The current ACOG Practice Bulletin highlights the best practice of using prophylactic antibiotics for gynecologic procedures.
- Prophylactic antibiotics are recommended for the following procedures:
- Hysterectomy
- Urogynecology procedures involving mesh
- Hysterosalpingogram or chromotubation
- Induced abortion
- Dilation and evacuation
- Antibiotics are not required before the following procedures:
- Diagnostic or operative laparoscopy
- Laparoscopic tubal sterilization
- Hysteroscopy
- Intrauterine device insertion
- Endometrial biopsy
- When required, antibiotics should only be administered immediately before the procedure, and longer cases may require repeat dosing at 1 to 2 times the half-life of the drug. For cefazolin, this means that repeated dosing is necessary at 3 hours of operative time.

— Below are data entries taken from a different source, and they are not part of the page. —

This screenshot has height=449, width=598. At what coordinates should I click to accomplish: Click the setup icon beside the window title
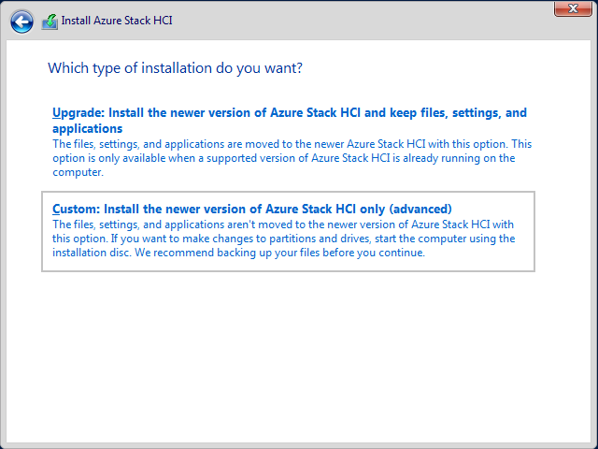(x=50, y=21)
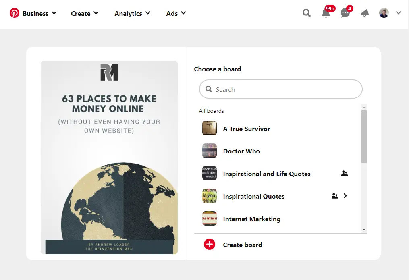
Task: Click the profile avatar picture
Action: click(x=384, y=13)
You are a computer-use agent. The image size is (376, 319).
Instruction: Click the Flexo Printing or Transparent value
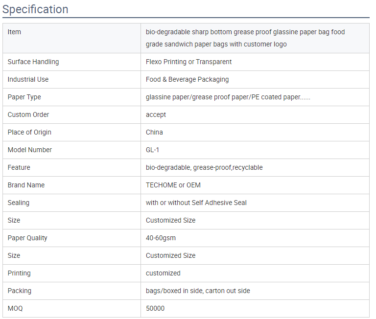pyautogui.click(x=188, y=62)
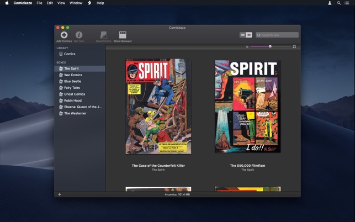Switch to the left view mode toggle
The width and height of the screenshot is (355, 222).
pos(243,35)
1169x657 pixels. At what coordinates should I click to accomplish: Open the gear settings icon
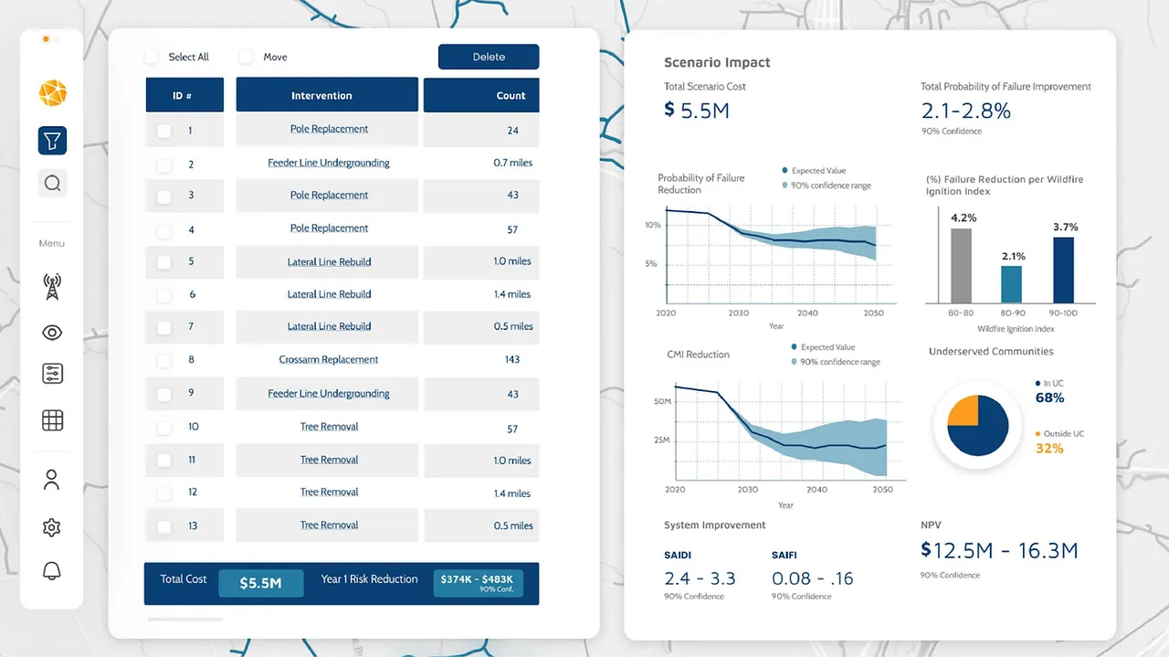pos(52,527)
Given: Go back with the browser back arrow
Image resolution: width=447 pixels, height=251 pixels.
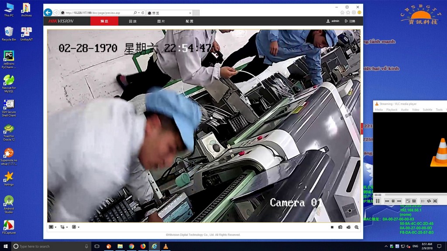Looking at the screenshot, I should 48,13.

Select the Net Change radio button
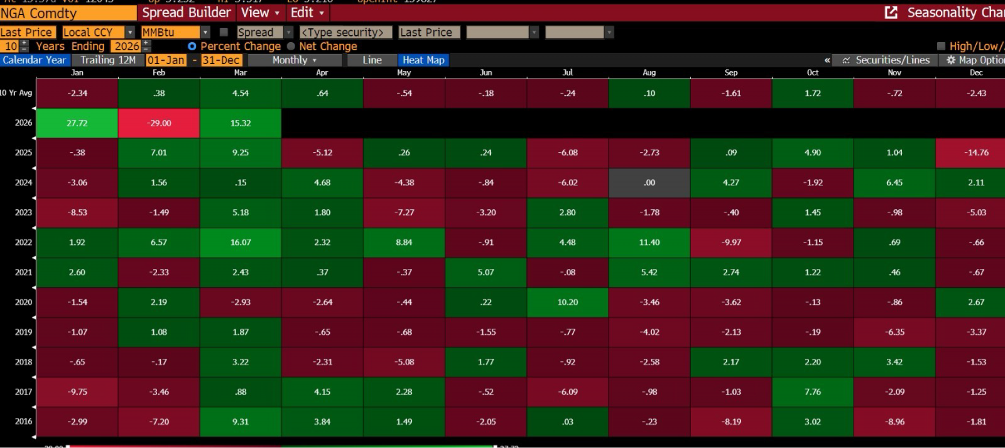pos(291,46)
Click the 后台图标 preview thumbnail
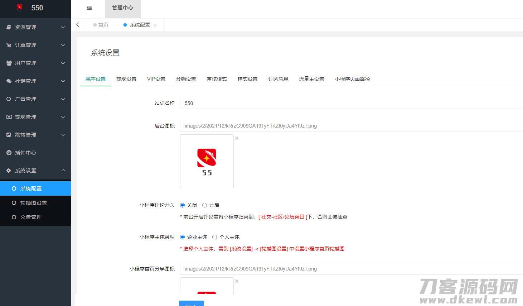 click(x=207, y=161)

- The dosage of the prophylactic antibiotic should be increased when the patient's body mass index exceeds 35 kg/m2. The standard 1-g dose of cefazolin should be doubled to 2 g for such patients.
- Cefazolin is the most popular choice for antibiotic prophylaxis, but most trials demonstrate that no one antibiotic regimen is superior to another for the prevention of infection after hysterectomy.
- Patients with bacterial vaginosis should be treated with metronidazole for at least 4 days, including both the preoperative and postoperative periods.
- Because patients with dilated fallopian tubes have a higher risk for pelvic inflammatory disease after hysterosalpingography, women with this finding should receive doxycycline 100 mg twice daily for 5 days after the procedure.
- Research has demonstrated that even women without a history of pelvic inflammatory disease benefit from prophylactic antibiotics before suction curettage for elective abortion. Women undergoing suction curettage for a missed abortion should also receive antibiotic prophylaxis.
- The most effective and least expensive prophylactic antibiotic regimen for abortion is doxycycline 100 mg at 1 hour before the procedure followed by 200 mg after the procedure.
- Mechanical bowel preparation does not appear to be necessary before gynecologic procedures.
- Bacteruria should be treated before urodynamic testing, and clinicians should also consider daily antibiotic prophylaxis in women discharged with an indwelling urinary catheter.
- In women with penicillin allergy, cephalosporins should be avoided only in women with immediate hypersensitivity, which is the most severe immediate reaction. Metronidazole, clindamycin, and quinolone antibiotics may be used as alternative prophylactic agents in such patients.
- Gynecologic procedures can carry special risks for postoperative infection. Procedures involving the vagina can expose wounds to aerobic and anaerobic bacteria, and bacterial vaginosis increases the risk for posthysterectomy infection. Infection is rare after endocervical procedures, but the risk for infection is increased in women with a history of pelvic inflammatory disease.
- The current practice guideline states that prophylactic antibiotics should be used before hysterectomy, hysterosalpingogram, and induced abortion, but not before operative laparoscopy, routine hysteroscopy, or insertion of an intrauterine device.